— Begin —
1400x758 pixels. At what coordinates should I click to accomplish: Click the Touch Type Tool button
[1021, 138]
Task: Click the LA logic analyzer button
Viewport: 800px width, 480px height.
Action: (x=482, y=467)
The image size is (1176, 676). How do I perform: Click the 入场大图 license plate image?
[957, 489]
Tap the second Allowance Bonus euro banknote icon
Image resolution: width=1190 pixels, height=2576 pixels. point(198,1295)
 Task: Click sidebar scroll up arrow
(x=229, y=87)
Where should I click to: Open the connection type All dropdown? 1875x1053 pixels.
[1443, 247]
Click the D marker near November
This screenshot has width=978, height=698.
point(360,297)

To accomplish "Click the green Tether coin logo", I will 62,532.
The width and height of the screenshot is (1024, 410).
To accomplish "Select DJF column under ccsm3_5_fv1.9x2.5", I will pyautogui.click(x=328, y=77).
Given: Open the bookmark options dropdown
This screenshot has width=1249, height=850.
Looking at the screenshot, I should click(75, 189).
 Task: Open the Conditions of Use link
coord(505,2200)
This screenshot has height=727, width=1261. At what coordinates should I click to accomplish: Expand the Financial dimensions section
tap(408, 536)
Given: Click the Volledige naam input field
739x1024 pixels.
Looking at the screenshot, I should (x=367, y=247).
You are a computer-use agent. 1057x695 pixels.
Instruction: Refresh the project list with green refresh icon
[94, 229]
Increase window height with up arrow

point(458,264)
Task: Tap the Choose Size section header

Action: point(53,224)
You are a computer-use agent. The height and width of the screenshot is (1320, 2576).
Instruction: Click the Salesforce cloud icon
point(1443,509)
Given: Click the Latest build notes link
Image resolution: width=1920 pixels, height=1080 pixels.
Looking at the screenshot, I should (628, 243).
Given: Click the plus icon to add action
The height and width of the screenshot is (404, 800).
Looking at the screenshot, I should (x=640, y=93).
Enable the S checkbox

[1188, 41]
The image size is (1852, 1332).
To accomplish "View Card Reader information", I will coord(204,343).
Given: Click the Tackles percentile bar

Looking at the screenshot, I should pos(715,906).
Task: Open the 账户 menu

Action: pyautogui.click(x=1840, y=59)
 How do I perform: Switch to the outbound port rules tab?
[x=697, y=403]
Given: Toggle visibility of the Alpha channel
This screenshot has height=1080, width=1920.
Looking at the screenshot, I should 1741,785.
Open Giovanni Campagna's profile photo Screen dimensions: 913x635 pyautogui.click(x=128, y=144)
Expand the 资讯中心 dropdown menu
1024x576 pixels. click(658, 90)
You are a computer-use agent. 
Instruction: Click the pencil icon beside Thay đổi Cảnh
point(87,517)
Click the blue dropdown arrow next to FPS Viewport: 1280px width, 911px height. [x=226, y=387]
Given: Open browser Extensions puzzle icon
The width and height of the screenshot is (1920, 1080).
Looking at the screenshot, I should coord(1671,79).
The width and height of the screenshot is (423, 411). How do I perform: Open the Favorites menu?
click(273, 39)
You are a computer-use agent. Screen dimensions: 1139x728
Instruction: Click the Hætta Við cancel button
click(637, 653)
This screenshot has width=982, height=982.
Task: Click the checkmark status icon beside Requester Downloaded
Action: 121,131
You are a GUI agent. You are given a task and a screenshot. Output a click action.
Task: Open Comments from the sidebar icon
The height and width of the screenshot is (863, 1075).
— End —
Switch "Instruction" to "Command" everywhere it occurs in the records above, and reproduce all of the records with no other changes.

Task result:
1400x758 pixels. At what coordinates should I click to accomplish: Click the Touch Type Tool button
[1021, 138]
Task: Click the LA logic analyzer button
Viewport: 800px width, 480px height.
Action: (x=482, y=467)
The image size is (1176, 676). How do I perform: Click the 入场大图 license plate image?
[957, 489]
Tap the second Allowance Bonus euro banknote icon
Image resolution: width=1190 pixels, height=2576 pixels. point(198,1295)
 Task: Click sidebar scroll up arrow
(x=229, y=87)
Where should I click to: Open the connection type All dropdown? 1875x1053 pixels.
[1443, 247]
Click the D marker near November
This screenshot has width=978, height=698.
point(360,297)

To accomplish "Click the green Tether coin logo", I will 62,532.
The width and height of the screenshot is (1024, 410).
To accomplish "Select DJF column under ccsm3_5_fv1.9x2.5", I will pyautogui.click(x=328, y=77).
Given: Open the bookmark options dropdown
This screenshot has width=1249, height=850.
Looking at the screenshot, I should click(75, 189).
 Task: Open the Conditions of Use link
coord(505,2200)
This screenshot has height=727, width=1261. At what coordinates should I click to accomplish: Expand the Financial dimensions section
tap(408, 536)
Given: Click the Volledige naam input field
739x1024 pixels.
Looking at the screenshot, I should (x=367, y=247).
You are a computer-use agent. 1057x695 pixels.
Command: Refresh the project list with green refresh icon
[94, 229]
Increase window height with up arrow

point(458,264)
Task: Tap the Choose Size section header

Action: point(53,224)
You are a computer-use agent. The height and width of the screenshot is (1320, 2576).
Command: Click the Salesforce cloud icon
point(1443,509)
Given: Click the Latest build notes link
Image resolution: width=1920 pixels, height=1080 pixels.
Looking at the screenshot, I should (628, 243).
Given: Click the plus icon to add action
The height and width of the screenshot is (404, 800).
Looking at the screenshot, I should (x=640, y=93).
Enable the S checkbox

[1188, 41]
The image size is (1852, 1332).
To accomplish "View Card Reader information", I will coord(204,343).
Given: Click the Tackles percentile bar

Looking at the screenshot, I should pos(715,906).
Task: Open the 账户 menu

Action: pyautogui.click(x=1840, y=59)
 How do I perform: Switch to the outbound port rules tab?
[x=697, y=403]
Given: Toggle visibility of the Alpha channel
This screenshot has height=1080, width=1920.
Looking at the screenshot, I should 1741,785.
Open Giovanni Campagna's profile photo Screen dimensions: 913x635 pyautogui.click(x=128, y=144)
Expand the 资讯中心 dropdown menu
1024x576 pixels. click(658, 90)
You are a computer-use agent. 
Command: Click the pencil icon beside Thay đổi Cảnh
point(87,517)
Click the blue dropdown arrow next to FPS Viewport: 1280px width, 911px height. [x=226, y=387]
Given: Open browser Extensions puzzle icon
The width and height of the screenshot is (1920, 1080).
Looking at the screenshot, I should coord(1671,79).
The width and height of the screenshot is (423, 411). How do I perform: Open the Favorites menu?
click(273, 39)
You are a computer-use agent. Screen dimensions: 1139x728
Command: Click the Hætta Við cancel button
click(637, 653)
This screenshot has width=982, height=982.
Task: Click the checkmark status icon beside Requester Downloaded
Action: 121,131
You are a GUI agent. You are given a task and a screenshot. Output a click action.
Task: Open Comments from the sidebar icon
The height and width of the screenshot is (863, 1075).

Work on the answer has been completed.